Few of the MPs wanted to pay the money, and they will be delighted by today's Independent report - because it will force the party to repudiate the exercise as the work of naive and "over-zealous" officers; the customary escape clause from embarrassing gaffes.
However, while one MP conceded that the officials could be "wet behind the ears", another said the exercise could only have been mounted by party headquarters, and if the target was to raise pounds 500,000 then it could only have been sanctioned at a very high level in the party. "This is so clearly outside the rule, that in the post-Nolan era it is quite simply barmy," he said.
But the same MP conceded that MPs on both sides of the Commons were known to be exploiting a "grey area" of the Office Costs Allowance - making "contributions" towards the costs of local party offices "for parliamentary purposes" when the money was effectively being used as a subsidy for party offices.
In the last Parliament, Tory Central Office ran an exercise to ask local constituency parties to get their MPs to make such payments as a means of cutting the party's overheads.
The Office Costs Allowance is supposed to be used for "the cost of equipment, and secretarial and research assistance", including office expenses like rent, heating and lighting bills, or even "an appropriate proportion of domestic costs where an office is contained within the Member's home."
There is nothing to stop an MP employing a spouse, and a number of MPs do so, but there is a complete bar on the allowance - or any of the Commons facilities - being used for party political purposes. MPs are currently paid a salary of pounds 43,860.

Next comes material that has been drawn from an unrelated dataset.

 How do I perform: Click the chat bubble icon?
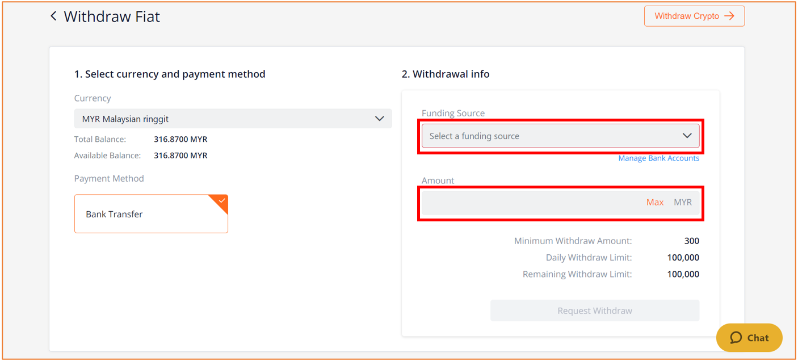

Tony Blair also said in the Labour manifesto, however, that part of the exercise to "clean up politics" would include a move to "put the funding of political parties on a proper and accountable basis."
If that is done, it would ease the pressure on the party machines - Labour, Conservative and others - to cut corners.
Lord Nolan's Committee on Standards in Public Life is expected to be given a reference on the funding of political parties later this year, with a request for recommendations. But it was pointed out last night that Lord Nolan had already set out a series of "principles of public life" that would be contravened if the Labour scheme succeeded - raising the possibility of an investigation by Sir Gordon Downey, the Parliamentary Commissioner for Standards.